Arrowhead has just announced Helldivers 2’s massive Escalation of Freedom update, featuring new enemies, mission objectives, increased difficulty, and more, and it’s coming next month on August 6th. Alongside the update is a quality of life change specifically aimed at countering the “grief kick.”
Katherine Baskin, Arrowhead’s Social Media and Community Manager, writes about the PlayStation Blog Helldivers 2 developers know that “some players are using the team kicking system to harass others.” To counter this, Arrowhead will introduce a feature that, if a player is kicked, will allow them to spawn into a new game session as the host, with “all team loot” from the previous session they were kicked from, including samples.

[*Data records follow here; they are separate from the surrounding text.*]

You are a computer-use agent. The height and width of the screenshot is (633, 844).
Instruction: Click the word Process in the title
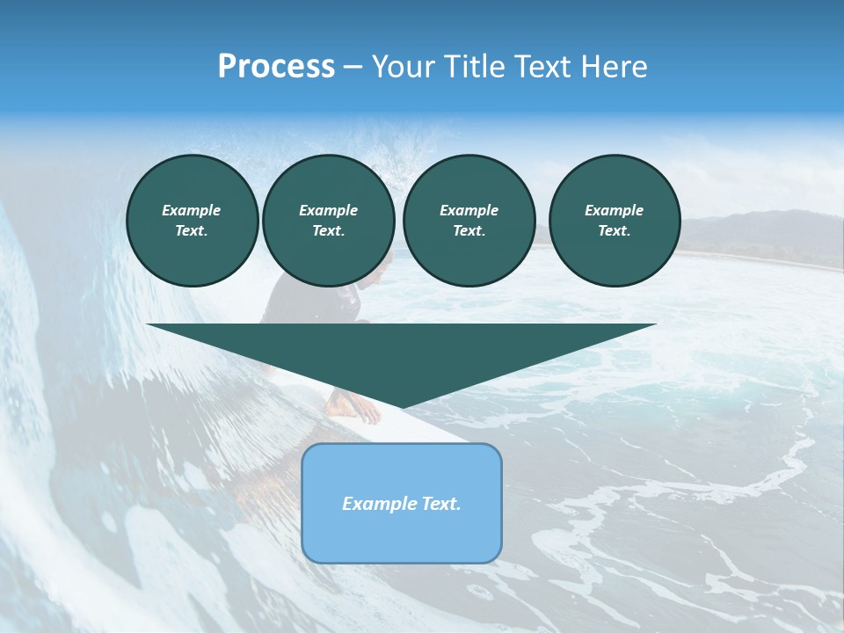pos(276,67)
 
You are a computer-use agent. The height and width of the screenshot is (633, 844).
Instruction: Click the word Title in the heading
pos(475,67)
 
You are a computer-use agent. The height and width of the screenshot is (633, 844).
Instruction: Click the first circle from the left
pos(192,221)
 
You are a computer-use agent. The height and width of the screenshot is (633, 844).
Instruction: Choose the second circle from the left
pos(328,221)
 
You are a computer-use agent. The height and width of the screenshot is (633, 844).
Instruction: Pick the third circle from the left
pos(469,221)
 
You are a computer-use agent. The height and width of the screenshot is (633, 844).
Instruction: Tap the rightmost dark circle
pos(614,221)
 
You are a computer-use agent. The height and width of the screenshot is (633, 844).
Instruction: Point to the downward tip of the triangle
pos(402,405)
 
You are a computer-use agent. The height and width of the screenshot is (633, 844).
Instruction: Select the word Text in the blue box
pos(440,504)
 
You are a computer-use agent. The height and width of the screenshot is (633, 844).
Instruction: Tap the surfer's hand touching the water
pos(356,408)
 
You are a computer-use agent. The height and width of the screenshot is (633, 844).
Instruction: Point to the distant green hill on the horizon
pos(756,233)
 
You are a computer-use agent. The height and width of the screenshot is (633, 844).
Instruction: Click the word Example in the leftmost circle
pos(192,210)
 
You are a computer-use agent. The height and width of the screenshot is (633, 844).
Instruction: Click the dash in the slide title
pos(353,67)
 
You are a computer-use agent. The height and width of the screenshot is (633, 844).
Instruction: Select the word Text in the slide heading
pos(540,67)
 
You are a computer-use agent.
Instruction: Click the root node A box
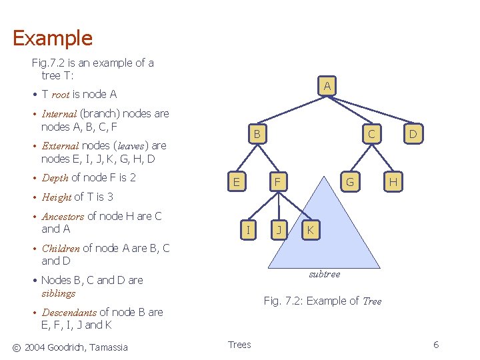[x=326, y=86]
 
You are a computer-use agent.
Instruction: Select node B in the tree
[x=256, y=135]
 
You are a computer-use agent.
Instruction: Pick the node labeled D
[x=413, y=135]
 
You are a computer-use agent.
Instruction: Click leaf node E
[x=236, y=181]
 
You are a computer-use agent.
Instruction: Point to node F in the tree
[x=278, y=181]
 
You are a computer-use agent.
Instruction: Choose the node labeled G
[x=349, y=181]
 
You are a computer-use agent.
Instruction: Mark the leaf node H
[x=393, y=181]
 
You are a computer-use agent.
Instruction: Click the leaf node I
[x=248, y=231]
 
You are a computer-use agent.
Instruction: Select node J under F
[x=280, y=231]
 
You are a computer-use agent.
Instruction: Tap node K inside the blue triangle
[x=310, y=231]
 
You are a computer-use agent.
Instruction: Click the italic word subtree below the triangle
[x=324, y=274]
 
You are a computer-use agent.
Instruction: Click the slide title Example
[x=53, y=38]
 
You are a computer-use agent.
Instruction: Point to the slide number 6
[x=436, y=345]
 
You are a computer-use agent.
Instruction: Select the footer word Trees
[x=239, y=345]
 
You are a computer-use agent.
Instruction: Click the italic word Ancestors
[x=63, y=217]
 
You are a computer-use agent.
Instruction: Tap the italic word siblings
[x=58, y=293]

“All items can now be picked up by the player before they are extracted. The squad that kicked will see a message in the chat widget that a player has been kicked, but their loot remains unchanged,” adds Baskin. “With these changes, all players have the opportunity to walk away with all the loot they picked up on missions, with no Helldiver losing out,” adds the Community and Social Media Manager.
The kicking issue first emerged shortly after Helldivers 2 launched earlier this year. If you were playing the shooter’s highest difficulty levels with a group of strangers online, it wasn’t uncommon to find yourself kicked if you weren’t using weapons and stratagems that were designated as meta, like the Breaker shotgun at the time. It’s clearly an issue that Arrowhead considers to be recurring, though most players have calmed down in the face of this harsh and arbitrary requirement.
In late May, a Helldivers 2 community manager reported that Arrowhead was working on a “fix” for players getting kicked by lobby leaders. About two months later, that fix is almost here.
As Helldivers 2’s soldiers are tasked with crushing 1 billion insects, High Command not-so-subtly hints that “Terminid aggression and expansion may increase in response.”